◆ REQUIRED ACTION
For the string "thumbnail", find every matching line in the records and copy it.

◆ PROVIDED INFORMATION
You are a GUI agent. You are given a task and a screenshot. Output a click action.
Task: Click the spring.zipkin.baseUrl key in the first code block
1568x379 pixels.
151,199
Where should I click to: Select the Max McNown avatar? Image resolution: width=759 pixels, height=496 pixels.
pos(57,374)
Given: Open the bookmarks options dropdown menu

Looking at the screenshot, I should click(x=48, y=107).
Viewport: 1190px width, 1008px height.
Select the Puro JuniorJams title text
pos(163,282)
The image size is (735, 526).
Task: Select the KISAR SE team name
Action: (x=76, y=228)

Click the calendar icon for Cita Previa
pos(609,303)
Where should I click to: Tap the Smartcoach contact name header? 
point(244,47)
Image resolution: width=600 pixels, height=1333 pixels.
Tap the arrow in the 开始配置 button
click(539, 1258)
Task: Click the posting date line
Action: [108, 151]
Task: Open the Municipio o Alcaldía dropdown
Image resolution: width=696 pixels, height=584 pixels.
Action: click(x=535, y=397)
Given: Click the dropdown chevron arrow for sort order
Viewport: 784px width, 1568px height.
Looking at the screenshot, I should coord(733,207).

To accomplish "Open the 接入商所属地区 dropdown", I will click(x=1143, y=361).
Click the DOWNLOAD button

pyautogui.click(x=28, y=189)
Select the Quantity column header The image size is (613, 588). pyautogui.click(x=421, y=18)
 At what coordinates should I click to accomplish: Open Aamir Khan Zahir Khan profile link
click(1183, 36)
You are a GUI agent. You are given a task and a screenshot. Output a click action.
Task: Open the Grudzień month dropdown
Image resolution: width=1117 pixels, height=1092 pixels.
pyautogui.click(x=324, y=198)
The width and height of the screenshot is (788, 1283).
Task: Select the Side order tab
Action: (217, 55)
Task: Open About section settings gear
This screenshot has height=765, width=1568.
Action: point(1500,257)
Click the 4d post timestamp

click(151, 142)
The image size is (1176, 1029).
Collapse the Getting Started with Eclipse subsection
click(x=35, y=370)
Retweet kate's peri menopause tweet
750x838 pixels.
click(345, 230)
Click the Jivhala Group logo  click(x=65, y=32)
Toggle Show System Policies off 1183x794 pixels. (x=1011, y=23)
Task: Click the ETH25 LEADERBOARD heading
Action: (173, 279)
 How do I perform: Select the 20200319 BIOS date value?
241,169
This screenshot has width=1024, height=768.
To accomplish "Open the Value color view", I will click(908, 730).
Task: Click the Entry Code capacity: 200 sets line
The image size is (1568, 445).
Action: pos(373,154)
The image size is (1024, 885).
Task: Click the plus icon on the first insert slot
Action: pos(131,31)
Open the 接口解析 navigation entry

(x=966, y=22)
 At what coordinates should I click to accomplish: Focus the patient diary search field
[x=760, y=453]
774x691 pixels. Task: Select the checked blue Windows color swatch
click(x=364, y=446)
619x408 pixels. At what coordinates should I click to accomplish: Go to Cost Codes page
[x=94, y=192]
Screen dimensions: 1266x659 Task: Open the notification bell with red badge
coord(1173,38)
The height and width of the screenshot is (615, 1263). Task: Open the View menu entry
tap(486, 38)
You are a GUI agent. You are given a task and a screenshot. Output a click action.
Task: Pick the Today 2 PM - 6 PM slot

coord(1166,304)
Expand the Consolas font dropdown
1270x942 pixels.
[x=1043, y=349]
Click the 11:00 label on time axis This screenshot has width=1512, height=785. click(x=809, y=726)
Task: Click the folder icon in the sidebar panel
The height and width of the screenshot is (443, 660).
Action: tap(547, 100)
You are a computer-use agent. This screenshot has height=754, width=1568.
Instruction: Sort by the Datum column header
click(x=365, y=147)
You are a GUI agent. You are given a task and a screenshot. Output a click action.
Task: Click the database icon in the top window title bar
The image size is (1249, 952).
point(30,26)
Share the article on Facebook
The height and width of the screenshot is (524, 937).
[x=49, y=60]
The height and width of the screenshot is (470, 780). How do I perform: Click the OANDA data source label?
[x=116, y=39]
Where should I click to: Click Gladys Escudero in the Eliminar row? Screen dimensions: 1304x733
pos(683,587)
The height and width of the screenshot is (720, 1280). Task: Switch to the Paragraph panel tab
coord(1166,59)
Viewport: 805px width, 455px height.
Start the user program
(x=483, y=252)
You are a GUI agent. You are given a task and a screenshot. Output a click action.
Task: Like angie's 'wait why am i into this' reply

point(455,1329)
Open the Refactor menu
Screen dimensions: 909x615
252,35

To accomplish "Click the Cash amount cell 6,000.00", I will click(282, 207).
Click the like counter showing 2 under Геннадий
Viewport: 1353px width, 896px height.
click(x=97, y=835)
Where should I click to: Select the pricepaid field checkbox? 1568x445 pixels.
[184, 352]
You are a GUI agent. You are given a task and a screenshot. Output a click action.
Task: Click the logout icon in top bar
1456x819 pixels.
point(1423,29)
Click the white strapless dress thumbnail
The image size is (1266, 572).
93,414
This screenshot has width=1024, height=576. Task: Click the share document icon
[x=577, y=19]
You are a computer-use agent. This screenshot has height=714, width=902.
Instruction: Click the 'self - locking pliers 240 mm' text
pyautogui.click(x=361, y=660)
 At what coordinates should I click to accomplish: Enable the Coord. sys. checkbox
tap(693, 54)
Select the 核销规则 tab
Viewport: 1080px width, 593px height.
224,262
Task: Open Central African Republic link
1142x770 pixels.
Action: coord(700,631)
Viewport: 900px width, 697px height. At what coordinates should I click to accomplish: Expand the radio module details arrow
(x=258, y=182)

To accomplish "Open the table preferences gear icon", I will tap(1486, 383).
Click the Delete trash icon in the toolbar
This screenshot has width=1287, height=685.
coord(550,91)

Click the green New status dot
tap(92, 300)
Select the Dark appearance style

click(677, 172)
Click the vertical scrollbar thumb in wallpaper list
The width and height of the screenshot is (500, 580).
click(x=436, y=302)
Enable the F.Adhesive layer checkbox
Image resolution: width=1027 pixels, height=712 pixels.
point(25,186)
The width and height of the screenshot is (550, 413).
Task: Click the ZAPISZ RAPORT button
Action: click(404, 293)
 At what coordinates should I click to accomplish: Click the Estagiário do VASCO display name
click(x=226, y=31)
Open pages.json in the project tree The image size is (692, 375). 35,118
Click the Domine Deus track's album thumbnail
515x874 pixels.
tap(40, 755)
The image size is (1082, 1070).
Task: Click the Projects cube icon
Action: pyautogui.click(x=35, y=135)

◆ ANSWER BOX
Click the white strapless dress thumbnail
Click the Domine Deus track's album thumbnail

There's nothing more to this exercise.